■ **REQUIRED TASK**
Format as a numbered list the lines from the one containing "You are a computer-use agent. 270x203 pixels." through the end of the rows below, both ends included. Leave out any blank lines.

■ **AVAILABLE DATA**

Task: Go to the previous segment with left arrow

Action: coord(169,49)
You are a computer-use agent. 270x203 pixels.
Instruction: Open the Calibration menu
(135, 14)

■ **OUTPUT FOR THIS TASK**
1. You are a computer-use agent. 270x203 pixels.
2. Instruction: Open the Calibration menu
3. (135, 14)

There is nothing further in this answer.